In October 2022, a public records request was made to the state Office of Financial Management for initial contract proposals with public sector unions; negotiations between the state and the unions are not open to the public. The records request was denied on the basis that the agreements had not been finalized and thus were exempt under a state provision known as deliberate process exemption.
The lawsuit filed by the Citizen Action Defense Fund has sought to have the records request denial overturned. After a trial court ruled in favor of CADF, the Court of Appeals reversed the decision and sided with OFM, represented by the State Attorney General’s Office.

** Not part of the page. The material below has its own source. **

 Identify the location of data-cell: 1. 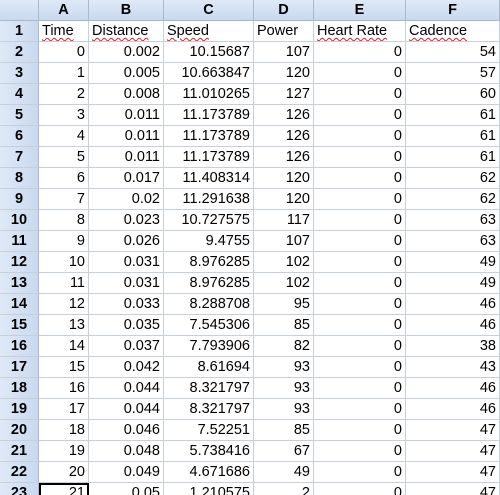
(64, 74).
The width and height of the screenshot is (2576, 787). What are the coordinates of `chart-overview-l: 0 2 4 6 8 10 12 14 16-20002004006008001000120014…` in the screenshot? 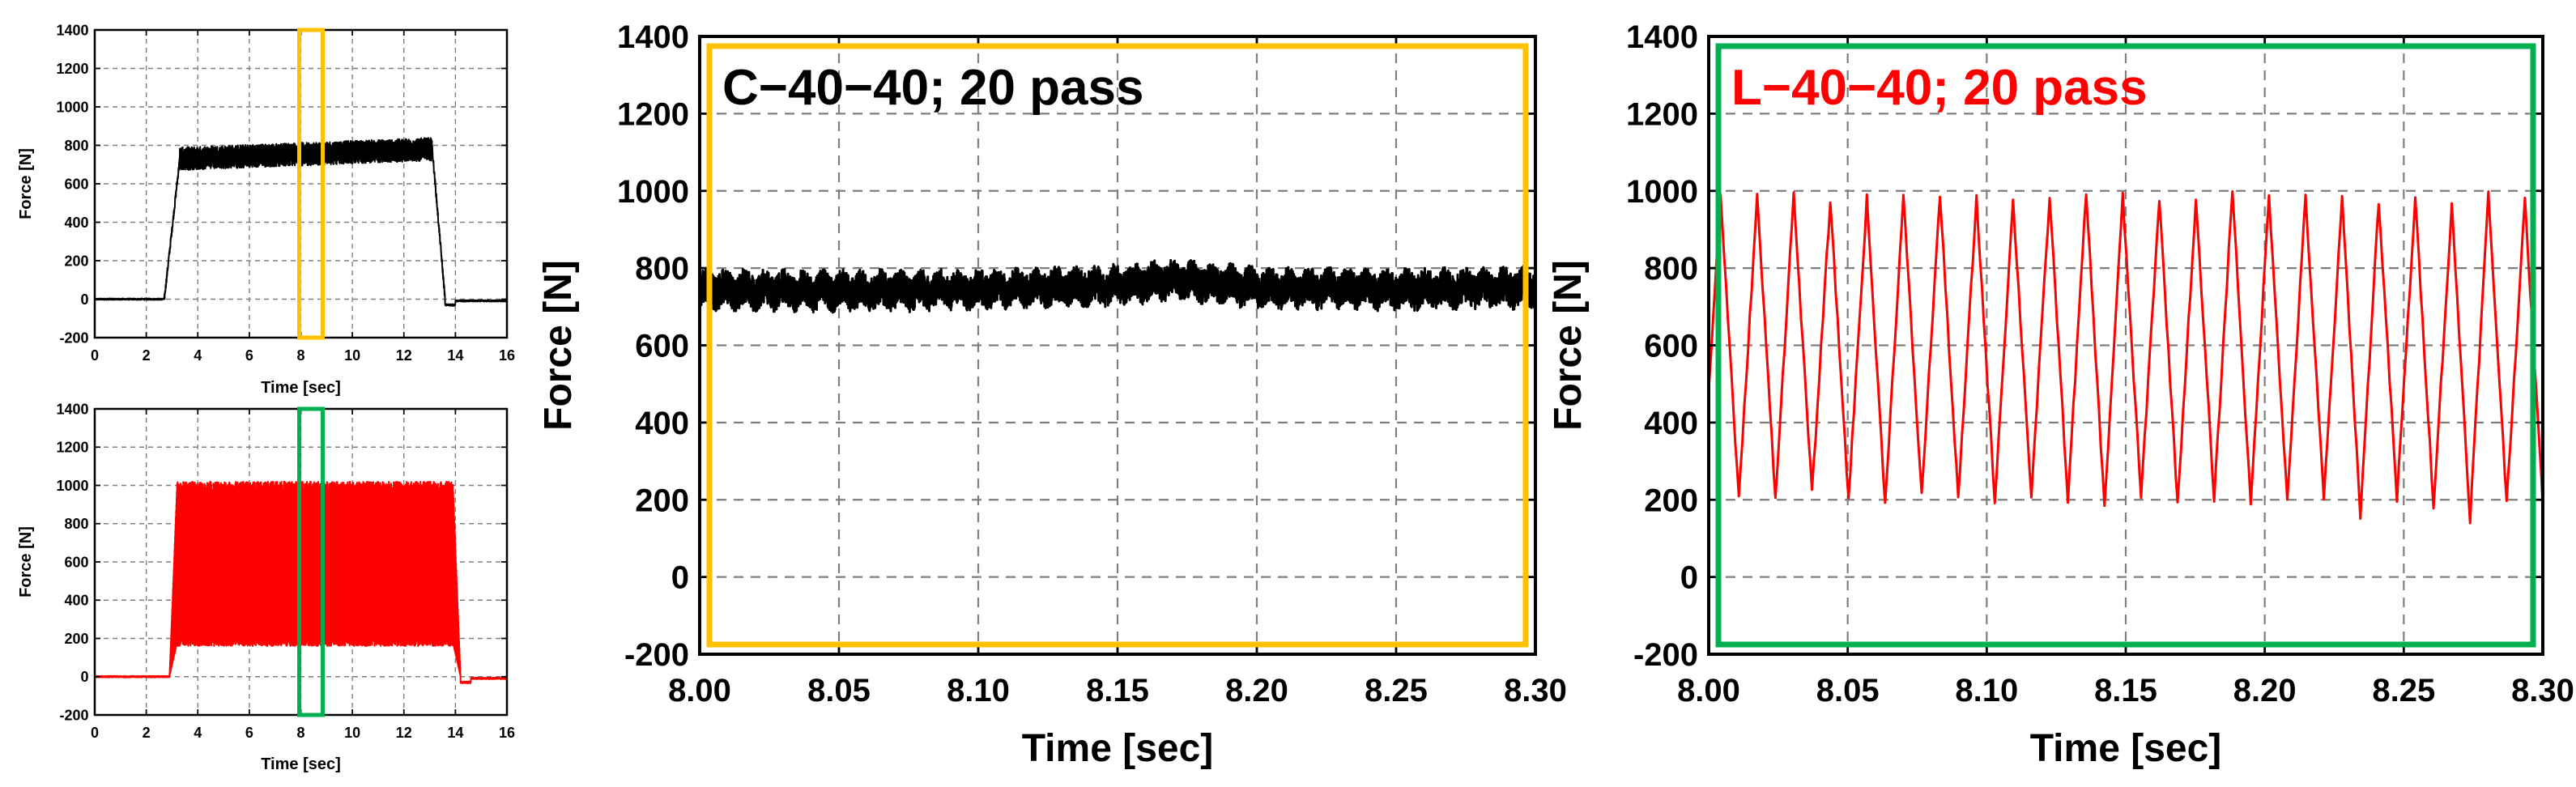 It's located at (266, 587).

The central point of contention between the two entities is whether or not the exemption clause should apply beyond the time when OFM has signed a CBA agreement. Once the agreements are signed, they then require approval from the OFM director as “financially feasible,” then sent to the state Legislature for approval. Afterwards, the governor can then decide to sign the CBAs into law or veto them.
CADF Executive Director Jackson Maynard told the state high court at an oral argument that the exemption is “time limited” and that the records requested were not pre-decisional because the CBA had been signed and OFM’s role in the process had ended.
“The real issue that we have … is they conflate OFM as an agency making a decision as a part of a process with the state’s collective bargaining,” he said. “Our request was not to the state. Our request was to an agency, which is exactly what the public records act requires and allows us to do. The legislature is a different agency making a different decision.”
However, OFM Counsel Alicia Young argued that the decision-making process had not ended and does not end until the governor signs the CBAs.
“The deliberate process was well underway,” she said. “The decision-making process involves the Legislature. Legislature has set up a system where the Legislature gets to decide whether the collective bargaining agreement is ultimately adopted by the state.”
Yet, Chief Justice Debra L. Stephens noted that CADF “makes a fair point about how we look at agency. It’s their deliberate process, not a global process.”
Young responded that the state CBA process “is just a very unique system” that sets it a part from other types of decision-making processes conducted by state agencies.
She added that the release of records such as initial contract proposals prior to the CBA’s ultimate approval “chills and interferes with the collective bargaining process. Also [there’s] a risk that there will be less candor and less free thinking.”